DATA SECTION.

——————————

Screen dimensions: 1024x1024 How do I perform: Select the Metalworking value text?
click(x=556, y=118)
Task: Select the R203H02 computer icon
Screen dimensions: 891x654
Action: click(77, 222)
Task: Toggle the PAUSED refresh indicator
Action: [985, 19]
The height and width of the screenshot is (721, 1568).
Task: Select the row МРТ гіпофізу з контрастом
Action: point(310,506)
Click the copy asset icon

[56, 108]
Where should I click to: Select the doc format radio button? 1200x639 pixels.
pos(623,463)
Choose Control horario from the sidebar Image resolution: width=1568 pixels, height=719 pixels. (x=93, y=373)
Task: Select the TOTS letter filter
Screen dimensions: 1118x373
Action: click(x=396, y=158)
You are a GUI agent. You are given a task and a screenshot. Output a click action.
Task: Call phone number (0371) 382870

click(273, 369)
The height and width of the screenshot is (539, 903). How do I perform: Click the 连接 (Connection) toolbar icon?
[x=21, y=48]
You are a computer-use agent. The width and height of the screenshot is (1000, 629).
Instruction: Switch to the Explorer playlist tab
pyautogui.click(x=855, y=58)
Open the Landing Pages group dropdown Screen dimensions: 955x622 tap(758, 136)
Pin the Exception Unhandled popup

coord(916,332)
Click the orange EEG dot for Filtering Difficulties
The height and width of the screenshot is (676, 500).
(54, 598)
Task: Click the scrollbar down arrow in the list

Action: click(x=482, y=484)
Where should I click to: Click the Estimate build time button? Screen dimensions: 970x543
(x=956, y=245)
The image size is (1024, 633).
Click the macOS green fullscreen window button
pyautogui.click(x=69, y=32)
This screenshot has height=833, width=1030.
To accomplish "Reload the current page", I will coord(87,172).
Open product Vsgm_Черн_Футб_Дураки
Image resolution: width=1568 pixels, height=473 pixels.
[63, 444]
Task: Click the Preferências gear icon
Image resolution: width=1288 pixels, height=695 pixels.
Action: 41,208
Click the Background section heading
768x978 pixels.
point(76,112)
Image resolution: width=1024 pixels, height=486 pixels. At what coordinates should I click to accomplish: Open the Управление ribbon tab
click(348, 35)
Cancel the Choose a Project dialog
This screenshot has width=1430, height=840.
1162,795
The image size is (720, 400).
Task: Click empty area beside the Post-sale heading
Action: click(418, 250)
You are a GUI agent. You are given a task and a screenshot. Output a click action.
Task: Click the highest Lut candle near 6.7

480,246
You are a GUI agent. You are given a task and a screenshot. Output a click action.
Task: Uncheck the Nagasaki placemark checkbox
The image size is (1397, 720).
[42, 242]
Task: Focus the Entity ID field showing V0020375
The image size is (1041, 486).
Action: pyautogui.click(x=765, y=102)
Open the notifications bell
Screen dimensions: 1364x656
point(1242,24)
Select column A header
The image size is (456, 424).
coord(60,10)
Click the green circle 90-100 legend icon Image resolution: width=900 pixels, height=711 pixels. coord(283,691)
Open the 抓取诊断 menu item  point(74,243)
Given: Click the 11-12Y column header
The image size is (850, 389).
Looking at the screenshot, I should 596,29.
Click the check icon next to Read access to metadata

——————————

TASK ITEM. The data must be printed verbatim, line by line.

EXPECTED ANSWER.
Screen dimensions: 1024x1024 How do I perform: Select the Metalworking value text?
click(x=556, y=118)
Task: Select the R203H02 computer icon
Screen dimensions: 891x654
Action: click(77, 222)
Task: Toggle the PAUSED refresh indicator
Action: [985, 19]
The height and width of the screenshot is (721, 1568).
Task: Select the row МРТ гіпофізу з контрастом
Action: point(310,506)
Click the copy asset icon

[56, 108]
Where should I click to: Select the doc format radio button? 1200x639 pixels.
pos(623,463)
Choose Control horario from the sidebar Image resolution: width=1568 pixels, height=719 pixels. (x=93, y=373)
Task: Select the TOTS letter filter
Screen dimensions: 1118x373
Action: click(x=396, y=158)
You are a GUI agent. You are given a task and a screenshot. Output a click action.
Task: Call phone number (0371) 382870

click(273, 369)
The height and width of the screenshot is (539, 903). How do I perform: Click the 连接 (Connection) toolbar icon?
[x=21, y=48]
You are a computer-use agent. The width and height of the screenshot is (1000, 629).
Instruction: Switch to the Explorer playlist tab
pyautogui.click(x=855, y=58)
Open the Landing Pages group dropdown Screen dimensions: 955x622 tap(758, 136)
Pin the Exception Unhandled popup

coord(916,332)
Click the orange EEG dot for Filtering Difficulties
The height and width of the screenshot is (676, 500).
(54, 598)
Task: Click the scrollbar down arrow in the list

Action: click(x=482, y=484)
Where should I click to: Click the Estimate build time button? Screen dimensions: 970x543
(x=956, y=245)
The image size is (1024, 633).
Click the macOS green fullscreen window button
pyautogui.click(x=69, y=32)
This screenshot has height=833, width=1030.
To accomplish "Reload the current page", I will coord(87,172).
Open product Vsgm_Черн_Футб_Дураки
Image resolution: width=1568 pixels, height=473 pixels.
[63, 444]
Task: Click the Preferências gear icon
Image resolution: width=1288 pixels, height=695 pixels.
Action: 41,208
Click the Background section heading
768x978 pixels.
point(76,112)
Image resolution: width=1024 pixels, height=486 pixels. At what coordinates should I click to accomplish: Open the Управление ribbon tab
click(348, 35)
Cancel the Choose a Project dialog
This screenshot has width=1430, height=840.
1162,795
The image size is (720, 400).
Task: Click empty area beside the Post-sale heading
Action: click(418, 250)
You are a GUI agent. You are given a task and a screenshot. Output a click action.
Task: Click the highest Lut candle near 6.7

480,246
You are a GUI agent. You are given a task and a screenshot. Output a click action.
Task: Uncheck the Nagasaki placemark checkbox
The image size is (1397, 720).
[42, 242]
Task: Focus the Entity ID field showing V0020375
The image size is (1041, 486).
Action: pyautogui.click(x=765, y=102)
Open the notifications bell
Screen dimensions: 1364x656
point(1242,24)
Select column A header
The image size is (456, 424).
coord(60,10)
Click the green circle 90-100 legend icon Image resolution: width=900 pixels, height=711 pixels. coord(283,691)
Open the 抓取诊断 menu item  point(74,243)
Given: Click the 11-12Y column header
The image size is (850, 389).
Looking at the screenshot, I should 596,29.
Click the check icon next to Read access to metadata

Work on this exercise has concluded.